Martial, Épigrammes, Ier siècle (cité par Alberto Manguel, "Une histoire de la lecture")


 
 

Parchemin
support du livre médiéval en Occident


  Florus de Lyon
Parchemin, 1164
   
 


Coran, Proche-Orient, Parchemin, Xe siècle

Le parchemin, peau animale traitée, est le support essentiel du livre jusqu’au IXe siècle au Proche-Orient, et durant tout le Moyen Âge en Occident. Sa fabrication à partir de peaux, le plus souvent de mouton, de veau ou de chèvre, a été mise au point vers le IIe siècle avant J.-C. à Pergame (Asie Mineure) pour remplacer le papyrus, alors monopole de l’Égypte.

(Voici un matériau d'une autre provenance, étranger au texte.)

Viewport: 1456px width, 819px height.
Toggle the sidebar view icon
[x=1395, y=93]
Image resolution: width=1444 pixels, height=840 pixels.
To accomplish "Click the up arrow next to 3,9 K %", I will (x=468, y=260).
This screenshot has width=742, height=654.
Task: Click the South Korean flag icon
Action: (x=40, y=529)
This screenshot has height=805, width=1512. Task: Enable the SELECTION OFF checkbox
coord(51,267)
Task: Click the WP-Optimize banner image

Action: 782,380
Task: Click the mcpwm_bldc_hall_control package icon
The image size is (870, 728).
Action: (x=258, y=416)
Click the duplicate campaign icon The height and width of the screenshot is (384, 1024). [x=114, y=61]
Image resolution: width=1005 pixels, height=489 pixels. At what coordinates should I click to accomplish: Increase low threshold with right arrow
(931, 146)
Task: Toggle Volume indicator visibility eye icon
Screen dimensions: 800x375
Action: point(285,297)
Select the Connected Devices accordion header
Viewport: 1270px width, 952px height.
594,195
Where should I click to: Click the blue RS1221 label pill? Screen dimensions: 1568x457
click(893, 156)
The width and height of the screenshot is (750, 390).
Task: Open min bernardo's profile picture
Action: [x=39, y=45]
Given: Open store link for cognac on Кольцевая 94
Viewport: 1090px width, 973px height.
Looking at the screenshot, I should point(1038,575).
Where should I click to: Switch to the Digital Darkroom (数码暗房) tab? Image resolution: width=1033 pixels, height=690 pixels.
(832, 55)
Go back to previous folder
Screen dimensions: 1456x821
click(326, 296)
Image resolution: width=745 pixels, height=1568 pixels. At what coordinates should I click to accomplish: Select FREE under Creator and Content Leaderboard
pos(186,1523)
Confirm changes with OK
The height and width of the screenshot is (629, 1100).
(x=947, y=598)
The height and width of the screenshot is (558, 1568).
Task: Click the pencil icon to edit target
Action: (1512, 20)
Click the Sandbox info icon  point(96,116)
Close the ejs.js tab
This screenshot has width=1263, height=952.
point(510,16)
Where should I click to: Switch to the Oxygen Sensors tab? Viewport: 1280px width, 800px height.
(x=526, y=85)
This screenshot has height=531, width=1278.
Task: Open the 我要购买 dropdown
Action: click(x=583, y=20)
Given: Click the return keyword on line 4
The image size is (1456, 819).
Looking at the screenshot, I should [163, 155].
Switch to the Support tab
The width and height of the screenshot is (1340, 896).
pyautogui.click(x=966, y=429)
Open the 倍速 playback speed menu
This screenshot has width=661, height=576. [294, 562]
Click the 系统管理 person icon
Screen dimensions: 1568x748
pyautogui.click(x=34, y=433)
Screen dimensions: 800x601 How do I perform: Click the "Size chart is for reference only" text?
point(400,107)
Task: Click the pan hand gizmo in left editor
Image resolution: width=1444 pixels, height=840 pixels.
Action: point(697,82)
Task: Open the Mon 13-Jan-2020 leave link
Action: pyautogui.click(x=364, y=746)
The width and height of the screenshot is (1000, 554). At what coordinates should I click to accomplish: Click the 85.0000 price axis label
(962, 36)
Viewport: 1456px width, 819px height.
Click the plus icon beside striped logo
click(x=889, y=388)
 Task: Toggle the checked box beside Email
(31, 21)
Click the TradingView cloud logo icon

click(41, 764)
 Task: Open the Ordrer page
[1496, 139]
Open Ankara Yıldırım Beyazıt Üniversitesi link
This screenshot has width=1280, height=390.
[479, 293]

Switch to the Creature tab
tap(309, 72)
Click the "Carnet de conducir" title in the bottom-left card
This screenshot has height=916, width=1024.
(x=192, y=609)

L’utilisation du parchemin entraîne un changement fondamental dans l’histoire du livre : le passage du volumen au codex.

 
Bible latine de poche, Parchemin (vélin)
Paris, vers 1240-1255

 
Cette matière solide, facile à plier, inscriptible des deux côtés donne des feuillets que l’on réunit et assemble en cahiers : le codex ainsi formé contient beaucoup plus de textes que le rouleau antique (volumen), peu à peu abandonné. Cette mutation, qui bouleverse les habitudes d’écriture et de lecture, prend plusieurs siècles.
 


Fragments bibliques de la mer morte, parchemin
Ier siècle ap. J.-C.

Elle est impulsée par les chrétiens : la Bible est copiée sur codex dès le IIe siècle ; mais les Romains et les Grecs continuent d’inscrire leurs comptes, contrats et notes diverses sur des tablettes de bois recouvertes de cire et lisent les textes littéraires dans des rouleaux.

Le codex s’impose vraiment au IVe siècle dans l’Occident latin et au Ve siècle dans l’Empire byzantin.

 


Rouleau imprimé (volumen) 55x531 cm Paris, 1521

La forme du rouleau persiste au Moyen Âge pour des pièces liturgiques ou administratives des chroniques ou des généalogies sous forme de volumen ou de rotulus à déroulement vertical.